Saturday, November 14, 2015

Data Science - Live for the Learning Curve

I started doing data science in 1994. The tools I've used, in no particular order, are

 VSAM, JCL, SAS, SQL, PL/SQL, T-SQL, c-shell, Perl, R, Python, Java, Visual Basic, Tableau, Excel, flat files, Hadoop, HBase, Pig, Hive, DecisionSeries, AdminPortal

 That's a neat 21 tools in 21 years, and actually they are kind of obsolete already. There's a whole new data science paradigm starting of companies selling algorithms as APIs: send your data off in a web call, get a score back. Algorithms As A Service. Microsoft and Algorithmia come to mind.

 Whatever you're using now, wait a year: you'll have something new in your toolkit. If you're just getting through a data science course with R, Python, and Hadoop; well, that should keep you a couple of years.

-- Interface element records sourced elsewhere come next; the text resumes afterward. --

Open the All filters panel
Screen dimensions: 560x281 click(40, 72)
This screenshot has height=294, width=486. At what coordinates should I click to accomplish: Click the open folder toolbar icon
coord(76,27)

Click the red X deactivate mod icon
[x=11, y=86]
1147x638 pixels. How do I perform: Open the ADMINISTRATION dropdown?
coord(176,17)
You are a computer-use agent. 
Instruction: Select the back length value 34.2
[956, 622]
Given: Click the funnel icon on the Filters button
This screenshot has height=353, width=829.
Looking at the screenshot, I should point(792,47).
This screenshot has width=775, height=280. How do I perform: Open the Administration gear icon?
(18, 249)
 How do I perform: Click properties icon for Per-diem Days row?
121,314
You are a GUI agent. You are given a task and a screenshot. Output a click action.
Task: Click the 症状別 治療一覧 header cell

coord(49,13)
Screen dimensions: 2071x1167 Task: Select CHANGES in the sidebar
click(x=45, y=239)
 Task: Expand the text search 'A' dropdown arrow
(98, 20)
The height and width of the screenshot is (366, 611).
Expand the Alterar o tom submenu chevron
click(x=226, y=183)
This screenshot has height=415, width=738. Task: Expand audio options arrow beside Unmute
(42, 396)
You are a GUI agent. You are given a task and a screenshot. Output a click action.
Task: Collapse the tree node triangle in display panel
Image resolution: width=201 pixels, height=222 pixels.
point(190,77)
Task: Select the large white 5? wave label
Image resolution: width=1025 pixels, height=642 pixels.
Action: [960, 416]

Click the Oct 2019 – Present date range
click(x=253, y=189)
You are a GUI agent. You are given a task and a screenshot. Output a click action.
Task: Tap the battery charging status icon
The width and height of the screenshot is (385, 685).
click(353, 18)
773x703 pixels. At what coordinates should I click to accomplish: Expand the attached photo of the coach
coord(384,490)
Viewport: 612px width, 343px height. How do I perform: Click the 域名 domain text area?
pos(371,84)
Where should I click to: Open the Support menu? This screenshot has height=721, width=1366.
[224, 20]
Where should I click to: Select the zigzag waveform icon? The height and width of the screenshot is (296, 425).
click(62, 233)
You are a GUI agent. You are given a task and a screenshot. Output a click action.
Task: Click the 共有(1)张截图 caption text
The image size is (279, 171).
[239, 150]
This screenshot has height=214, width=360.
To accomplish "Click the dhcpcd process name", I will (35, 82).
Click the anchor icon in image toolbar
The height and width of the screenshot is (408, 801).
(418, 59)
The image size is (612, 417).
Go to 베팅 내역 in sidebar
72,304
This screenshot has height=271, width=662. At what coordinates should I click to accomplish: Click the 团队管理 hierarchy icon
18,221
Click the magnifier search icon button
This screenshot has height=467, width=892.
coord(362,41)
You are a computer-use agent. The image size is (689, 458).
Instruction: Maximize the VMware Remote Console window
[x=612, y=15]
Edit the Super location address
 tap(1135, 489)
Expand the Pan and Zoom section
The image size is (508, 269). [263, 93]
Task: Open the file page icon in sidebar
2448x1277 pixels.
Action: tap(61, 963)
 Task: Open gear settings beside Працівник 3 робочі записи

 Live for the learning curve.

Sunday, August 16, 2009

Bozoing Measurements VII

A while ago I saw a consultant give a presentation. He had been given 20 campaigns to analyze. He spent a lot of time discussing the one campaign that was significant at the 5% level.

Sunday, July 12, 2009

Bozoing Campaign Measurements VI

And the hits keep coming.

This story involves a tracking database. The database was tracking long-running campaigns, where the process was that a customer 1) contacted the company via customer care 2) at that point, was randomized on a by-campaign basis. Once there was customer activity, that customer was tracked for three months.

Here's where it gets tricky. On the next customer contact the treatment group was given the pitch again if they still qualified whereas the control group was automatically not given the pitch. That means in the treatment group the next contact generates a campaign-relevant data point whereas in the control group it doesn't. Remember the three month-tracking? After three months any control group customers are dropped out of the database, whereas treatment group customers that are still in contact with the company are still tracked. These are long-running campaigns. So the control group was composed of customers that had at most a three-month window to take the offer whereas the treatment group had a potentially unlimited time to take the offer. What a clever way to make sure the results are excellent!

I was once reviewing analysis of campaigns from this system. I was originally asked to make sure the T-Test formula was right, and poked around in the data a little. I saw a weird thing: the campaign results were a linear function of the control group size. The smaller the control group the better the results. I commented that they really shouldn't publish results until they had figure out what the Weird Thing was. Looking back, I can see how the database anomaly aboce could account for the effect. As time goes on, customers are going to be dropped out of the control group. Also, the treatment group will be given longer and longer to take the offer. So as time goes on, the control group numbers will fall and treatment group takes will rise.

So all the positive results that were being ascribed to the marketing system could have been due to the reporting anomalies.

Saturday, June 27, 2009

Customers are Weird

Really, really weird.

Imagine a company with 2mm customers. Reasonable-sized, not huge.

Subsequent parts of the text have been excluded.